Он — отвечает «Медным всадником».

Почти всё, что сказано пока в этой главе, хорошо известно; уже довольно давно видные пушкинисты описали противостояние «Ustęp» — «Медный всадник».

М. А. Цявловский отмечал, что «Медный всадник», написанный тогда же, в Болдине, был ответом Пушкина на памфлет польского патриота. Сатирическому изображению северной столицы России в стихотворениях «Петербург», «Смотр войску» и «Олешкевич» Пушкин во вступлении к поэме противопоставил свой панегирик в честь Петербурга, а описанию наводнения 1824 года у Мицкевича в стихотворении «Олешкевич» — своё описание в первой части «Медного всадника»[516].

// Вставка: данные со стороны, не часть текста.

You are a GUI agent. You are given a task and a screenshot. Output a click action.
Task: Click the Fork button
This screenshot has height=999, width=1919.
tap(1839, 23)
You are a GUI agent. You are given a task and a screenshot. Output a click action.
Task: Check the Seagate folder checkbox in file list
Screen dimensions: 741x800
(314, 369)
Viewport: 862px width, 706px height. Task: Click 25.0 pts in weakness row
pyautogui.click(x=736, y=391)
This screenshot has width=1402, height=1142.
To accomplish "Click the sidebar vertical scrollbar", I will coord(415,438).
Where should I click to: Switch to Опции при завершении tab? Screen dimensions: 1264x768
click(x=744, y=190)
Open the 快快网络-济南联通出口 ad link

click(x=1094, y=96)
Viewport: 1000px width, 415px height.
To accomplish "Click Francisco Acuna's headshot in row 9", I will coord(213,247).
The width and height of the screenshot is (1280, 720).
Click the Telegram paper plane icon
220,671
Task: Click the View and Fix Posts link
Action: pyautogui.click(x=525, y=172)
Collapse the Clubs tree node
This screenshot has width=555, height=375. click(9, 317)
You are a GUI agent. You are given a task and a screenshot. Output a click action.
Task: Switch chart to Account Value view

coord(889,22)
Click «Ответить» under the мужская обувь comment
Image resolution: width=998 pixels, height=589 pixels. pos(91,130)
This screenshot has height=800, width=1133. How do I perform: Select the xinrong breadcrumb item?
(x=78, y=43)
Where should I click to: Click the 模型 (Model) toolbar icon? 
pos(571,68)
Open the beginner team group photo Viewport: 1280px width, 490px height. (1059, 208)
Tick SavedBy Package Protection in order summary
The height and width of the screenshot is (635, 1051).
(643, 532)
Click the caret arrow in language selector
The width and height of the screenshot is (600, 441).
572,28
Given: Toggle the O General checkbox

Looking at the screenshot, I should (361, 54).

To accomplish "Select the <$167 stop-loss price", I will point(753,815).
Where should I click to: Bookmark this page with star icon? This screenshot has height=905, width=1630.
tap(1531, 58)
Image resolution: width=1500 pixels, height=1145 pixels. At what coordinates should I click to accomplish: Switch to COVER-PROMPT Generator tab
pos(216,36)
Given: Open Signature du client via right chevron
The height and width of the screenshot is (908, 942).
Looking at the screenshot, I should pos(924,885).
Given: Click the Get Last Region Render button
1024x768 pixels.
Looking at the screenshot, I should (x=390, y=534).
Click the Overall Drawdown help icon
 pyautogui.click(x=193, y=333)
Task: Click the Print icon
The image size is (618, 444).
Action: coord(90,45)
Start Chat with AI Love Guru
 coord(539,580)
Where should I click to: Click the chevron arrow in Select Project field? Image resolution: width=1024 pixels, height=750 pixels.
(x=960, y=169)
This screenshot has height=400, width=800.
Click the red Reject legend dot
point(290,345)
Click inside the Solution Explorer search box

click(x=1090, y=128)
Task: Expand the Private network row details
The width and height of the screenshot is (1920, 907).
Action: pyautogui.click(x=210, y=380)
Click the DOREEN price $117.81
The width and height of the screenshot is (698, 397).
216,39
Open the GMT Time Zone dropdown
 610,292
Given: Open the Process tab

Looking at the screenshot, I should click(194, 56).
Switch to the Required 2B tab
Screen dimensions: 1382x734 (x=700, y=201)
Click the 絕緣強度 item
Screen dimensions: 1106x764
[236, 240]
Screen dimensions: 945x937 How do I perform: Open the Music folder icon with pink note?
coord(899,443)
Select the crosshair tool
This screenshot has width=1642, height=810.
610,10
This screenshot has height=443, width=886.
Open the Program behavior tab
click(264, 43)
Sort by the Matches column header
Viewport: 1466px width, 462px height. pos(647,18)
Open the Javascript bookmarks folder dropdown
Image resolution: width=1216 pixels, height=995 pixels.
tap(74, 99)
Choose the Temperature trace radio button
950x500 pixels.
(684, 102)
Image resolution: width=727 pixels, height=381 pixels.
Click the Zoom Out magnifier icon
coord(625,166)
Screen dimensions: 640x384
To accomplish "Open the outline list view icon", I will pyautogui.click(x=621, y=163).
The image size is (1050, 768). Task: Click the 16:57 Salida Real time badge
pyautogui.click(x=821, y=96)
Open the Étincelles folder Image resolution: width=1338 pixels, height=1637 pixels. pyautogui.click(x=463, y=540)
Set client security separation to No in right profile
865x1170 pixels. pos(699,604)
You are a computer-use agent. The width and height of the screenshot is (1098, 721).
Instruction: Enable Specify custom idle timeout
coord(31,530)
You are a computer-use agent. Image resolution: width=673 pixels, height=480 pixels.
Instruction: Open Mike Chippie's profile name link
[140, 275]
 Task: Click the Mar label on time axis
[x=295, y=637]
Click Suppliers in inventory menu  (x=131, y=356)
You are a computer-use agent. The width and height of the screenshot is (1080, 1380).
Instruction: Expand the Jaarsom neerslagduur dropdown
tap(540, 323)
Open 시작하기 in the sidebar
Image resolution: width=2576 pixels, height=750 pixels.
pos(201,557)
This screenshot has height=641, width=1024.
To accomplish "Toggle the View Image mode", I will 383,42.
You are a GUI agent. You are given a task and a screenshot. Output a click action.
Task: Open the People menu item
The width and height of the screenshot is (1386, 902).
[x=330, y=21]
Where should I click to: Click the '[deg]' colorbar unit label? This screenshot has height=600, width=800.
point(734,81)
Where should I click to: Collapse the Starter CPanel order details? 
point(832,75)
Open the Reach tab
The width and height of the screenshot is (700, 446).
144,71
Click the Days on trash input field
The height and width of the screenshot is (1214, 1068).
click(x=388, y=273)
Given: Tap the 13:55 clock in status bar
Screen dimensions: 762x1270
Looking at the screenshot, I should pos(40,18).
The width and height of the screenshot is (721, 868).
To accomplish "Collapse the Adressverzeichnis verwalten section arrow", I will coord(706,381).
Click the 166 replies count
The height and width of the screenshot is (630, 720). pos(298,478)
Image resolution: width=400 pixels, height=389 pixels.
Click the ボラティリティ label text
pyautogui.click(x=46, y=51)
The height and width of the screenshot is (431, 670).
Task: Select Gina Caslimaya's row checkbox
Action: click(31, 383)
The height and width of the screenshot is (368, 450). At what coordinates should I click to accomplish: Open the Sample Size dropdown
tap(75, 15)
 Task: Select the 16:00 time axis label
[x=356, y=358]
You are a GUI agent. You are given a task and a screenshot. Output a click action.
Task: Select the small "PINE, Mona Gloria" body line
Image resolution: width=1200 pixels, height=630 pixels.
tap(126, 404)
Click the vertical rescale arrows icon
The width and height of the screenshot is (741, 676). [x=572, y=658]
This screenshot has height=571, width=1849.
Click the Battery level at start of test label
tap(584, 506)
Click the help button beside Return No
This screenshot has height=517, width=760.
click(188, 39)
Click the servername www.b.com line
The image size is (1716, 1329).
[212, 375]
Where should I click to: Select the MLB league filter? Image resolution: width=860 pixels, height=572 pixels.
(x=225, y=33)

Г. П. Макогоненко: «Субъективизм не позволил Мицкевичу понять исторический смысл петровской политики <…> Пушкин не мог принять подобную философию истории»[517].

Н. В. Измайлов: «Получив издание „Дзядов“ от Соболевского и бегло ознакомившись с ним, Пушкин тотчас должен был понять и почувствовать соотношение „Петербургского“ цикла Мицкевича со своим собственным замыслом, ощутить противоположность их концепций, требующую ответа»[518].

Он же: «Изданная Мицкевичем в 1832 году в Париже третья часть поэмы „Дзяды“ с её приложением „Ustęp“, где в гневных и беспощадных сатирических строках семи стихотворений предавалась проклятию русская государственность, царская самодержавная власть и её воплощение — основанный Петром Петербург,— вызвала своеобразный ответ Пушкина в виде Вступления к „Медному всаднику“»[519].

Всё это безусловно верно и важно; но — ответ Пушкина всё же представлен преимущественно как результат, как ясное, простое решение (Мицкевич пишет «Дзяды», Пушкин отвечает поэмой).

Действительно, между первым знакомством с «Отрывком» Мицкевича (июль — август 1833 г.) и завершением «Медного всадника» («1 ноября 5 часов 5 минут утра») — времени вроде бы немного. Но именно тогда Пушкин пережил, преодолел одну из самых сложных, мучительных коллизий своей внутренней биографии, и кое-что здесь кажется доступно исследованию.